Não é segredo que a água é um problema em Nairóbi. Conforme nos conta Elizabeth Warmushiru, o sistema de água da cidade possui uma desigualdade espacial inerente, que existe desde a era colonial britânica. Quem visita a cidade percebe imediatamente as diferenças entre os bairros elegantes, arborizados e limpos de Kilimani e Lavington – bairros que, na época do colonialismo, eram segregados e ocupados por brancos, e hoje servem de lar para a população rica do Quênia, estrangeiros e ONGs – e os bairros cinzentos, sujos e pobres de Mathare, Kibera, Mukuru e Kayole, lar dos quenianos de baixa renda, que não compartilham da prosperidade de Nairóbi.
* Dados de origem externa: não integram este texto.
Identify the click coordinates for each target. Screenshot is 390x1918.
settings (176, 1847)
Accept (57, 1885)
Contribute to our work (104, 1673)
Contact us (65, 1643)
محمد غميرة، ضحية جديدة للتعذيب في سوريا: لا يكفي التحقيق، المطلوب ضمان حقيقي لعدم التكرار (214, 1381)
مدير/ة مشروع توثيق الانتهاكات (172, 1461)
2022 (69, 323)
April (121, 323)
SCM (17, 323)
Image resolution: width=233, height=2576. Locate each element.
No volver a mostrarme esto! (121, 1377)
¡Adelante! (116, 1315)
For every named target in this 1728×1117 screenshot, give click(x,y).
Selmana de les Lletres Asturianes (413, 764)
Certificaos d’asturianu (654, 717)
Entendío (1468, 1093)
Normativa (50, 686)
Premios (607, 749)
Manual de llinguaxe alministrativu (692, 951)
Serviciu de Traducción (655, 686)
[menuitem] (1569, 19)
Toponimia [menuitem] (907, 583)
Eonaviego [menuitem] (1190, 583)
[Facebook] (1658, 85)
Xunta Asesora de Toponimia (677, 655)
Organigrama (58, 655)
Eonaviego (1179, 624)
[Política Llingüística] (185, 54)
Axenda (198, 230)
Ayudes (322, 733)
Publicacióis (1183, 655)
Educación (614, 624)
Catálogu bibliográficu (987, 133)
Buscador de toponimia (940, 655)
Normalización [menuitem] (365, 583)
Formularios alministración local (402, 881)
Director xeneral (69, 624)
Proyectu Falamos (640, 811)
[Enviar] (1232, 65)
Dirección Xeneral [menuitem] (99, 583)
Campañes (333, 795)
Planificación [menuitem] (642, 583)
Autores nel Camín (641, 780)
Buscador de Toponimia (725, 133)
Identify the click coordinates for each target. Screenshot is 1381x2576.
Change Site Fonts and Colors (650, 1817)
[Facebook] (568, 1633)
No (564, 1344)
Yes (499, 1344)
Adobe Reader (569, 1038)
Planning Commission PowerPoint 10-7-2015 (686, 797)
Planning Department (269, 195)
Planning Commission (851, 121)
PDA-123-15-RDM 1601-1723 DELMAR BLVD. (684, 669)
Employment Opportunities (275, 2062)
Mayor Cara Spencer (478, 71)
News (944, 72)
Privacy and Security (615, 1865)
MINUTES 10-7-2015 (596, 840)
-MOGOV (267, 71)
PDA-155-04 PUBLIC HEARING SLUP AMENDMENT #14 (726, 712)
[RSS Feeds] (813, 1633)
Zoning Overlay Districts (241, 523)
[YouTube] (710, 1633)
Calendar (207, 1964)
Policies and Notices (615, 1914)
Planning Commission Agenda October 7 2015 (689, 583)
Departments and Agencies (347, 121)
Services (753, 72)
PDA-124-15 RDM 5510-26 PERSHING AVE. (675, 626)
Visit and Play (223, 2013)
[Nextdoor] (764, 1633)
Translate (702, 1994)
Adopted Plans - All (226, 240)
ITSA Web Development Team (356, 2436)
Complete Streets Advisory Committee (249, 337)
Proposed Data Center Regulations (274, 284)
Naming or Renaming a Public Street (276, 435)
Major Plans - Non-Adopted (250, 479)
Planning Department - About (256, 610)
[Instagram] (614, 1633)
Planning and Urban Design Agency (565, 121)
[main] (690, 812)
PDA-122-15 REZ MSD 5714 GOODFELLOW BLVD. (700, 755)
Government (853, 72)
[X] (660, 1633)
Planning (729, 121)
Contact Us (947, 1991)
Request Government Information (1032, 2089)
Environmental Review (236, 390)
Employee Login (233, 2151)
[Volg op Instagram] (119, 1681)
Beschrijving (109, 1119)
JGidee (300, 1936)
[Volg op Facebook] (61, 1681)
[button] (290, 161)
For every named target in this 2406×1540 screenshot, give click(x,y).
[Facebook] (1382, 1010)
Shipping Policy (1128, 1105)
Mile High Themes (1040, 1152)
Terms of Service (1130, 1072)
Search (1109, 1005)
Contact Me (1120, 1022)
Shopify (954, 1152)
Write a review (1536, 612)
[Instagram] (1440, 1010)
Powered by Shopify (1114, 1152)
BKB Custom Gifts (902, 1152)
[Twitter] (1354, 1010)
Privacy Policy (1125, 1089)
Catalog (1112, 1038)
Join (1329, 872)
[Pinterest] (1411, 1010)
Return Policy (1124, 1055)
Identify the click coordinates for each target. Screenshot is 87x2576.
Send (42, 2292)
O sistema de água atual demonstra esse legado de desigualdade. Em Nairóbi, o fornecimento de água advém de fontes subterrâneas e da superfície. Contudo, a água subterrânea da cidade é naturalmente salgada e possui quantidades altas de fluoreto. Os sistemas de água encanada, fornecida para imóveis de renda alta e média, não existem na grande maioria dos bairros pobres da cidade, onde os moradores têm que comprar água em estabelecimentos – que geralmente é salgada e foi bombeada através de furos feitos no solo, ou desviada do encanamento da cidade através de ligações mal feitas, que quase sempre estão contaminadas com esgoto. Nos bairros mais ricos, a Companhia de Água de Nairóbi, uma prestadora de serviços públicos, vende água da superfície encanada e, de certa forma, limpa por uma fração do preço pago pela população mais pobre de Nairóbi – uma disparidade que, conforme os estudos mostraram, também ocorre em outras cidades da região sul do globo terrestre. Como dito pelo Centro de Justiça Social de Mathare, nos bairros mais pobres, como Kayole-Soweto, “o fornecimento de água é mais caro, a qualidade é pior, e a disponibilidade é menor do que nas partes mais ricas da cidade.”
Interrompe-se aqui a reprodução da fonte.